Local Mallard Pledges Solemn Fealty to Georgia Bulldogs, Ducks Threaten Boycott

Local Mallard Pledges Solemn Fealty to Georgia Bulldogs, Ducks Threaten Boycott - painting of Georgia Bulldogs football venue

In a development that’s quacking up recruiting analysts nationwide, Kyson Mallard—yes, you read that right, Mallard—has officially inked his pledge to the Georgia Bulldogs. Sources say the 18-year-old signal-caller visited campus armed with nothing but a playbook, a lifetime supply of breadcrumbs, and an uncanny resemblance to the evening waterfowl heard honking around Sanford Stadium.

Mallard’s commitment ceremony featured an epic handshake with Coach Kirby Smart, followed by a solemn oath carved on the nearest oak tree (because digital signatures are too mainstream). Onlookers report that his feathers ruffled with excitement as he declared, “Go Dawgs or swim South!” The local duck community, however, has issued a formal protest: “We’re tired of being the punchline for college football headlines,” quacked one disgruntled mallard wearing tiny protest goggles.

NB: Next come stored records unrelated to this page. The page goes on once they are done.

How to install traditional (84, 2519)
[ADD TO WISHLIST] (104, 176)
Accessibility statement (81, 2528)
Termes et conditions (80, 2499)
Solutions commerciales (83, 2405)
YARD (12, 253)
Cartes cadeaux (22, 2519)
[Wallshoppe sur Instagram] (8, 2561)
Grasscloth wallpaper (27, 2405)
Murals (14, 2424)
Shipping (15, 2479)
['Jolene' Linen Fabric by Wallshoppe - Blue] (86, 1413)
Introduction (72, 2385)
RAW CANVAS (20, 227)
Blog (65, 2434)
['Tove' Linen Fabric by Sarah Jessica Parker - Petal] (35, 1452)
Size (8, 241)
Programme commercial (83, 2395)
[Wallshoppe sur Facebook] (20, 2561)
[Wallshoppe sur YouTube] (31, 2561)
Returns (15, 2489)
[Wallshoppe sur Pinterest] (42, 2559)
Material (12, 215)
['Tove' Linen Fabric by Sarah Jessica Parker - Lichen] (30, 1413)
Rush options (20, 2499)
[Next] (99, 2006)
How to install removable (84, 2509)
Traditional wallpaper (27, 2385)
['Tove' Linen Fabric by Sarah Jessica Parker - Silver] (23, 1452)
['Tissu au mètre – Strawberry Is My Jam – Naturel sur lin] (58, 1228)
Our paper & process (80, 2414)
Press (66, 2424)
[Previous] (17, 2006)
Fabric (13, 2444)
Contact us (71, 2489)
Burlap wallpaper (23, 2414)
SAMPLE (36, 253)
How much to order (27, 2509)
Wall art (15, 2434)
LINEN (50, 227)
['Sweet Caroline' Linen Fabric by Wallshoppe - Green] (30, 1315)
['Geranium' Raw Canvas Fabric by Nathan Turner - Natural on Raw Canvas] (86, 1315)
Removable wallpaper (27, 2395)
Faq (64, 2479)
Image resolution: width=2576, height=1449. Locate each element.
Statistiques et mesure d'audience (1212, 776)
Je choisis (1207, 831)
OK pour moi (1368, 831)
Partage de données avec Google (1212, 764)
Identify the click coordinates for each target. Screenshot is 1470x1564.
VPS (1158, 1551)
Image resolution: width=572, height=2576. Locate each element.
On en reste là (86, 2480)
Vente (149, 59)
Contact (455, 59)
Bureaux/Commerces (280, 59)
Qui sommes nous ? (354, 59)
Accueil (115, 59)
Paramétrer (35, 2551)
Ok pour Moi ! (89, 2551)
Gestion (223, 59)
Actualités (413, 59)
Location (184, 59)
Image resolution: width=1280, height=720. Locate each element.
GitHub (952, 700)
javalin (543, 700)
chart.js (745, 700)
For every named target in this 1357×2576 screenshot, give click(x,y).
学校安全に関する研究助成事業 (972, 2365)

Despite the avian angst, UGA fans are overjoyed—imagine a roster stacked with bruising linebackers, blazing receivers, and now, a waterfowl-themed recruit ready to fly south for the SEC. Next up on Georgia’s docket: securing commitments from Drake the Drake, Goosey the Goose, and her family. As spring practice approaches, we can only wonder if Coach Smart will install a mini-pond next to the weight room or swap team dinners for bread crumbs. One thing’s for sure: the Bulldogs’ recruiting class has never looked so… feathered.